• [WHAT THE EXERCISE ASKS]
Only an exact repetition of the entries counts as an answer.

====

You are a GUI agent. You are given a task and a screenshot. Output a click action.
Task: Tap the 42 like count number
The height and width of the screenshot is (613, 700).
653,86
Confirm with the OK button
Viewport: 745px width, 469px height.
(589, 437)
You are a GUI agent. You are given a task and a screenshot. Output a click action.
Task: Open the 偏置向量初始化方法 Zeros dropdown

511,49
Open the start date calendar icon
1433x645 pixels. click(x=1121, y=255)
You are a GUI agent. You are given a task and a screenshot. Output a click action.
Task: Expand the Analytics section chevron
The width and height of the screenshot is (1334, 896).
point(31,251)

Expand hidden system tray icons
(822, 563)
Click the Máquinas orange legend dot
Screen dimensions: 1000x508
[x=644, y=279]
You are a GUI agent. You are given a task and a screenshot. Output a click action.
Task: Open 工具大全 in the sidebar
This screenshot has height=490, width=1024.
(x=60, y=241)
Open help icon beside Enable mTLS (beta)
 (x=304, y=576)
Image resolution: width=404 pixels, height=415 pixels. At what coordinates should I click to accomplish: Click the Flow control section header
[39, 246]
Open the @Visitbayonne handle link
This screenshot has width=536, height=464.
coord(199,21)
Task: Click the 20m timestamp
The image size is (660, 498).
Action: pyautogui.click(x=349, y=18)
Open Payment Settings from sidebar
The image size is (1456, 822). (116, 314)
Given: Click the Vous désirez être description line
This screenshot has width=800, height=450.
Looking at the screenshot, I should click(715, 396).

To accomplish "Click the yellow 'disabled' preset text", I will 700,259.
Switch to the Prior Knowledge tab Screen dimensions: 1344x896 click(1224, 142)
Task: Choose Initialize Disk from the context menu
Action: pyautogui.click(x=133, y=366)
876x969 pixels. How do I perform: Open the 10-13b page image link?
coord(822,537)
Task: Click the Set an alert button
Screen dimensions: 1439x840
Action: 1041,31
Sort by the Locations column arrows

====

• [RESULT FOR THIS TASK]
You are a GUI agent. You are given a task and a screenshot. Output a click action.
Task: Tap the 42 like count number
The height and width of the screenshot is (613, 700).
653,86
Confirm with the OK button
Viewport: 745px width, 469px height.
(589, 437)
You are a GUI agent. You are given a task and a screenshot. Output a click action.
Task: Open the 偏置向量初始化方法 Zeros dropdown

511,49
Open the start date calendar icon
1433x645 pixels. click(x=1121, y=255)
You are a GUI agent. You are given a task and a screenshot. Output a click action.
Task: Expand the Analytics section chevron
The width and height of the screenshot is (1334, 896).
point(31,251)

Expand hidden system tray icons
(822, 563)
Click the Máquinas orange legend dot
Screen dimensions: 1000x508
[x=644, y=279]
You are a GUI agent. You are given a task and a screenshot. Output a click action.
Task: Open 工具大全 in the sidebar
This screenshot has height=490, width=1024.
(x=60, y=241)
Open help icon beside Enable mTLS (beta)
 (x=304, y=576)
Image resolution: width=404 pixels, height=415 pixels. At what coordinates should I click to accomplish: Click the Flow control section header
[39, 246]
Open the @Visitbayonne handle link
This screenshot has width=536, height=464.
coord(199,21)
Task: Click the 20m timestamp
The image size is (660, 498).
Action: pyautogui.click(x=349, y=18)
Open Payment Settings from sidebar
The image size is (1456, 822). (116, 314)
Given: Click the Vous désirez être description line
This screenshot has width=800, height=450.
Looking at the screenshot, I should click(715, 396).

To accomplish "Click the yellow 'disabled' preset text", I will 700,259.
Switch to the Prior Knowledge tab Screen dimensions: 1344x896 click(1224, 142)
Task: Choose Initialize Disk from the context menu
Action: pyautogui.click(x=133, y=366)
876x969 pixels. How do I perform: Open the 10-13b page image link?
coord(822,537)
Task: Click the Set an alert button
Screen dimensions: 1439x840
Action: 1041,31
Sort by the Locations column arrows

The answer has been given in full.